Ken Bloom and I were hired to do a presentation at the Bruce Museum in Greenwich for their Ben Franklin exhibit in 2006. I wrote a couple of songs for the occasion. One was "Downfall of Piracy," lyrics by Ben Franklin as a 13 year old (note the "purple gore") and published on his brother's printing press. Bob Vasile and I recorded it that year - Bob regaling us with Franklin's enthusiastic history of the pirate Edward Teach, aka Blackbeard. 

The other song I wrote was this one, Ben Franklin's Advice (I actually called it Ben Franklin's Aphorisms at first, but too many people didn't know what an aphorism is). I googled up a handful of his pithy comments as printed in Poor Richard's Almanac, and shook them into five verses. I always thought this song would be good for re-enactors and historic events, but we never got a chance to do many of those events so the song got forgotten.

The animation took weeks. I have tried several lighting setups and none of them have worked well so far, so it turns out all the time it took cutting out the figures with little tiny scissors and an X-acto knife was wasted - I had to finish it all in photoshop.



Saturday, March 04, 2023

My first cut-out animation music video: The Frozen Girl (Pratie Heads version)
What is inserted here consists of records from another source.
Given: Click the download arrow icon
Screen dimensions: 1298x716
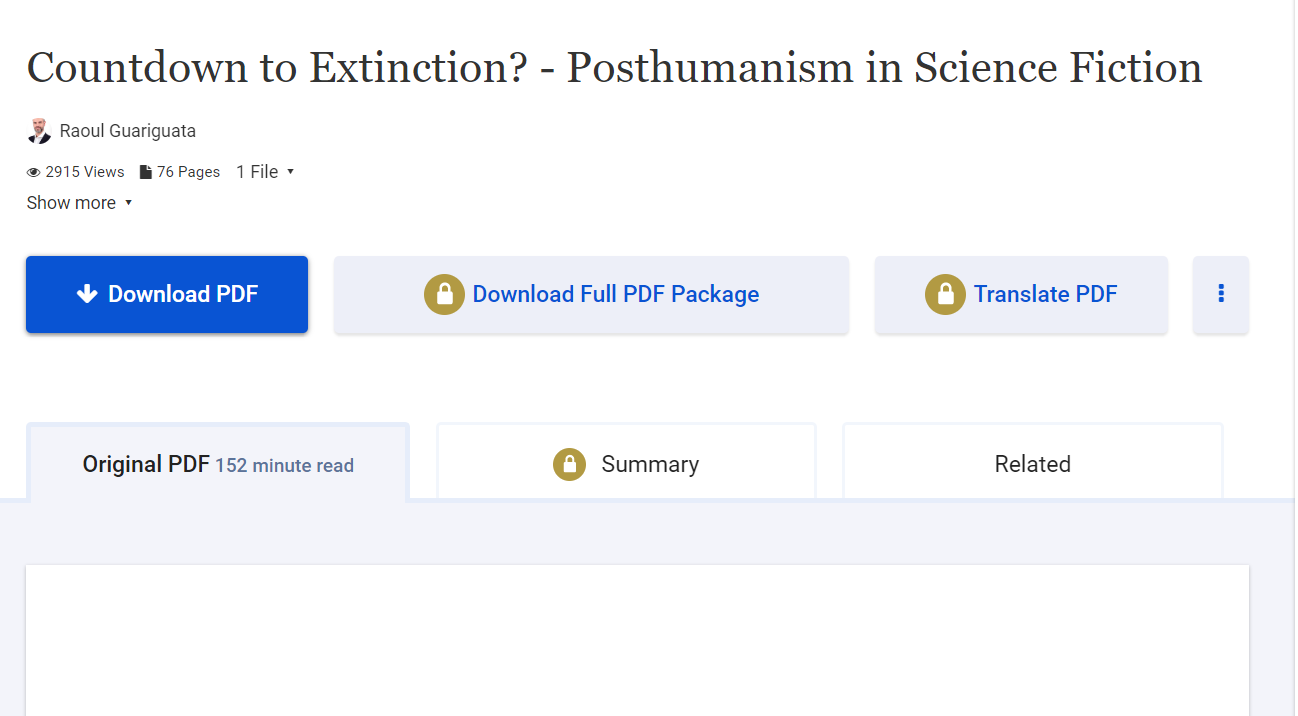Looking at the screenshot, I should tap(87, 294).

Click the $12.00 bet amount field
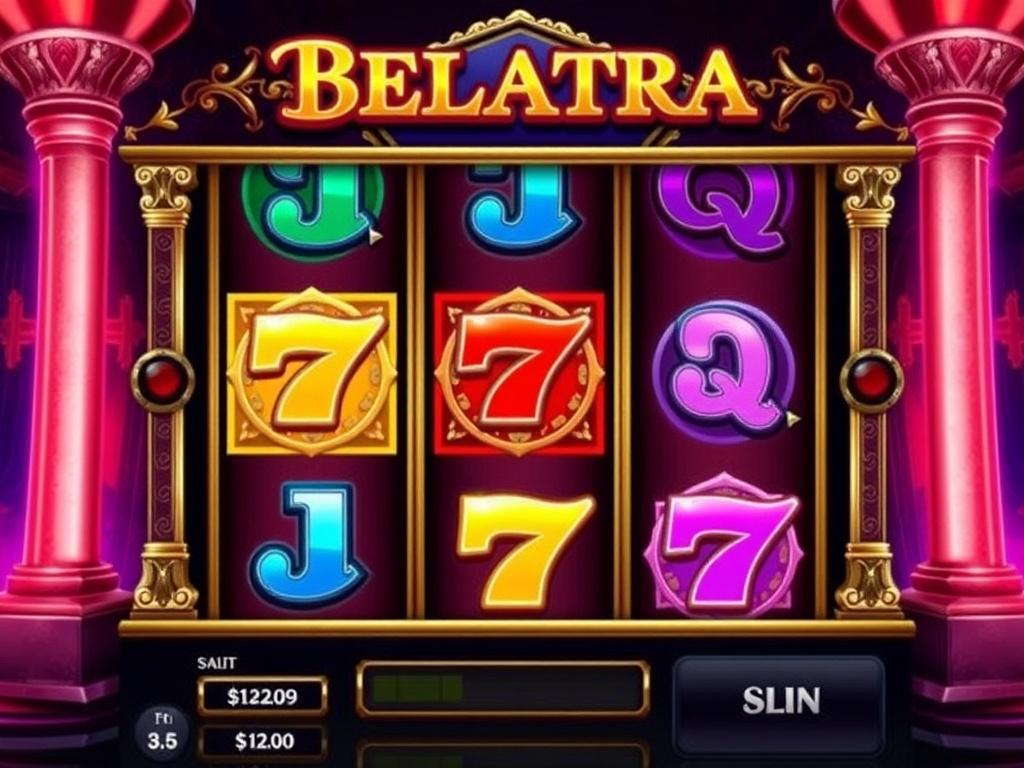[x=262, y=741]
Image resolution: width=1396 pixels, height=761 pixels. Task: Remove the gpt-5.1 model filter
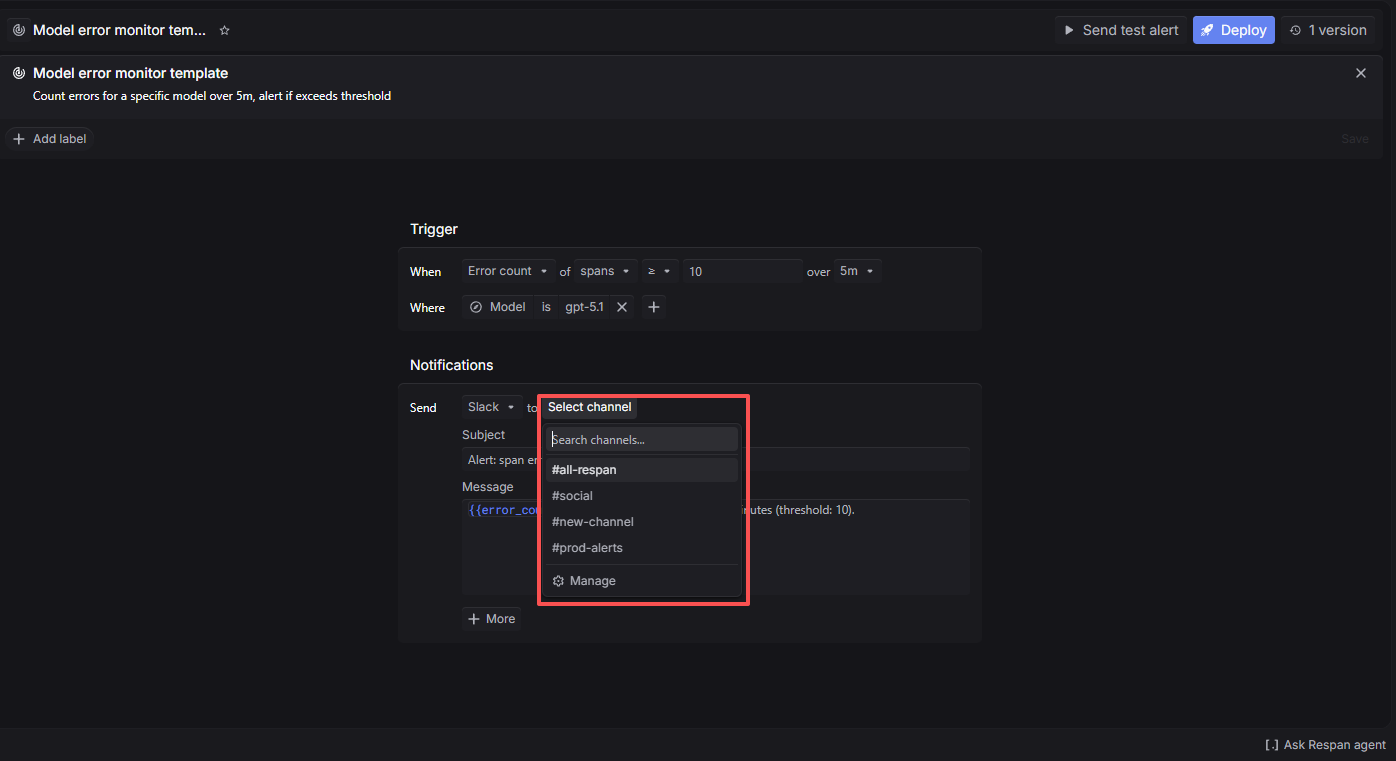(621, 306)
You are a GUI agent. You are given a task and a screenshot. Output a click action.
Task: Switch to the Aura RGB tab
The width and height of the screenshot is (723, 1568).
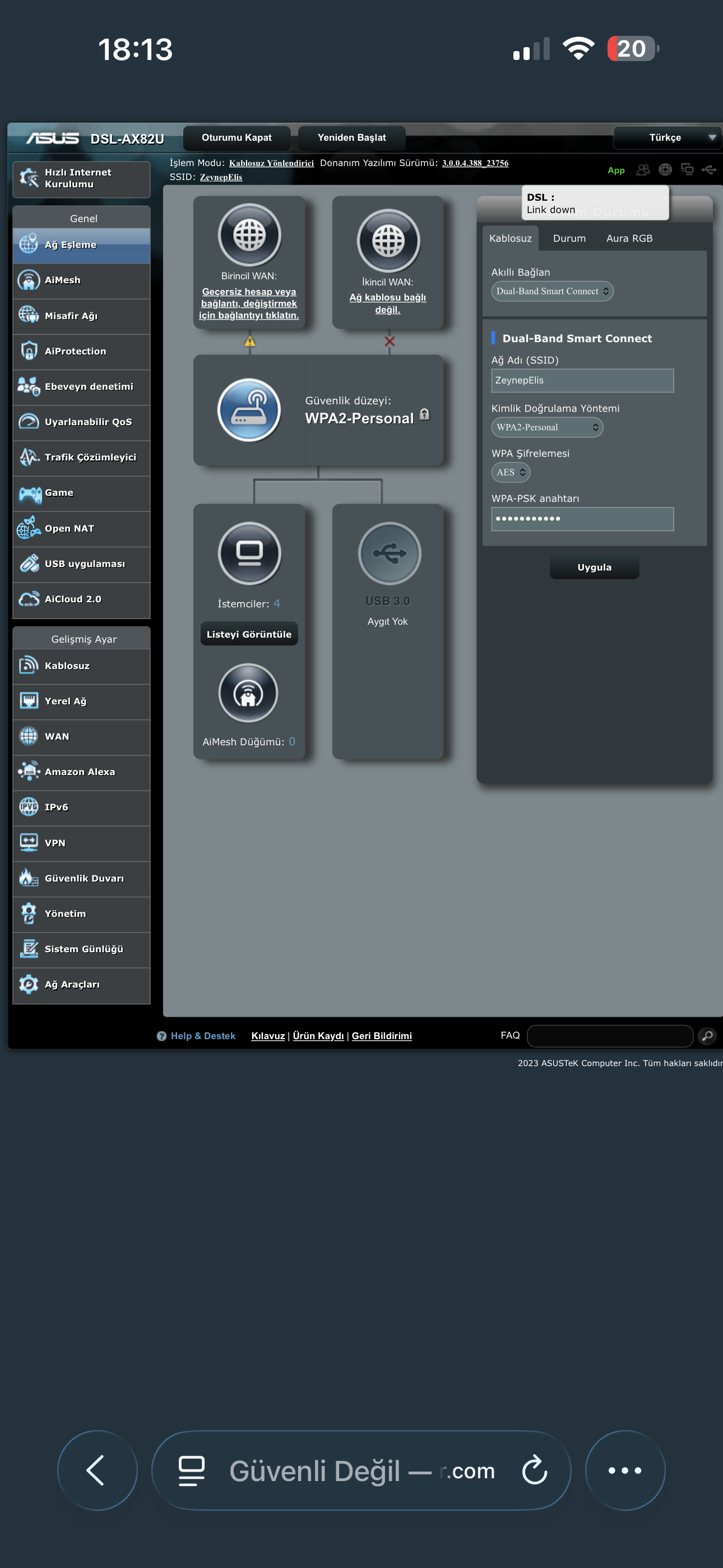tap(629, 238)
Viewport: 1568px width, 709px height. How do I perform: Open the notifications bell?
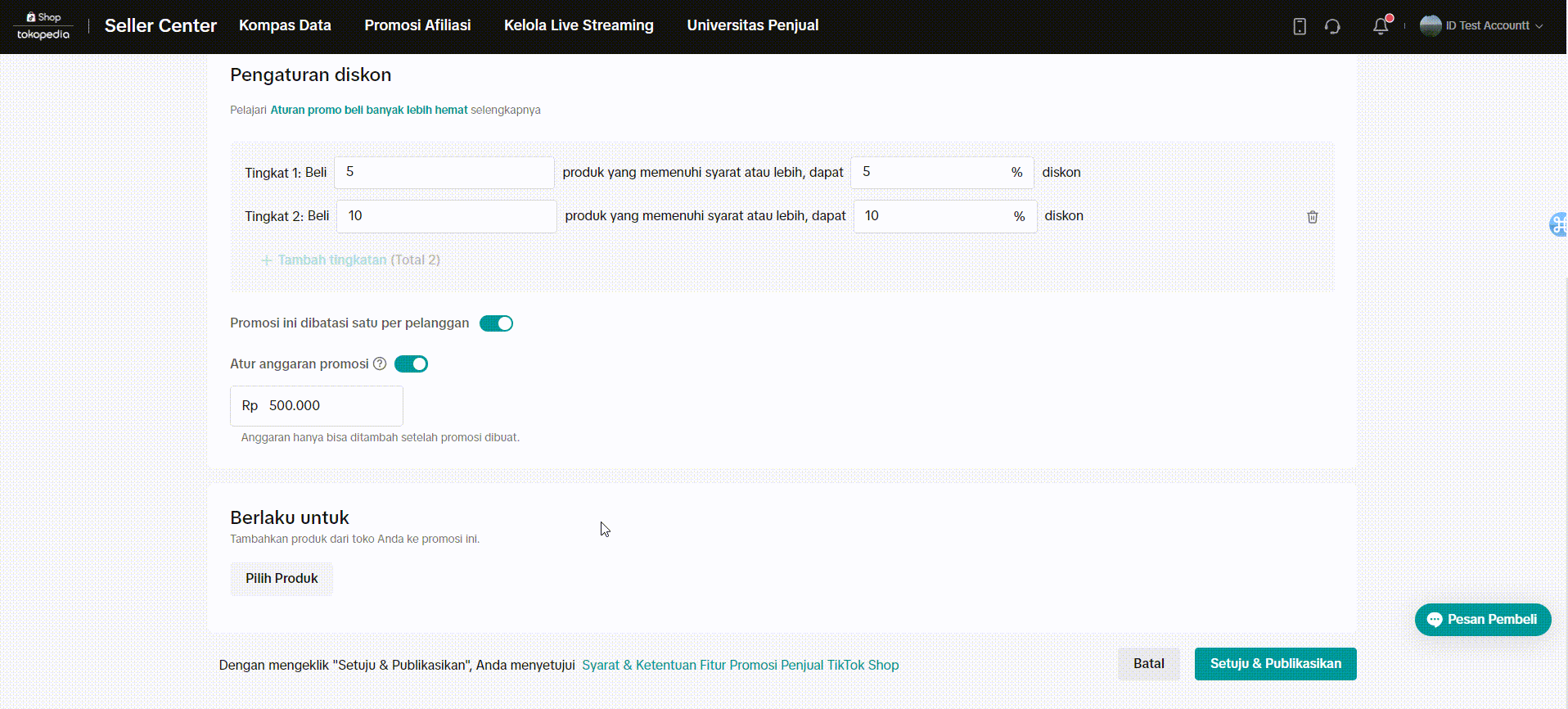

The Frozen Girl was a very popular song from its beginnings in 1840 through the early twentieth century; more than 200 versions have been collected, in thirty states and in eastern Canada, titles including The Fair Sharlot, Frozen Charlotte, Fair Charlotte, and A Corpse Going to a Ball. The heroine scoffs at the notion of dressing warmly to ride in an open sleigh, twenty miles, at night, in Maine, on New Year's Eve, to go to a dance. When her idiot boyfriend (why did he let her go out like that?) gets her to the dance, she is dead. In the newspaper story, it says the ball went on regardless. 

There was even a merchandise tie-in, see the Frozen Charlotte dolls below.

Row of Frozen Charlotte Dolls

The poem on which this song is based was written by Seba Smith (or, perhaps, his wife, as I have seen in one published broadside), and it recounts in rhyme a supposedly true story which took place on New Year's eve, 1839. At the foot of this post you'll find the original story; originating in the New York Observer, it was reprinted in newspapers across America.

I first heard a version of Young Charlotte sung by Tim Eriksen on an album by Cordelia's Dad. I love Tim Eriksen's voice, and I loved the story, but the tune was so slow and dreary, so I wrote my own tune for it and reworked the lyrics for my own entertainment. I recorded it with Bob Vasile on our cd "Rag Faire: music of the British Isles and beyond."

I've been working on this animation for the last two and a half weeks. It took a lot of time to get set up and do the paintings. I found the colored pencils my aunt gave me in the 70s which I've never used until now. It did feel like playing with paper dolls, as Mike Craver says. (See his cutout animated music video which inspired me here: The Dame of Camellias.) My biggest problem (besides lack of talent) was insufficient light, I hope to fix that by the time I do the next one.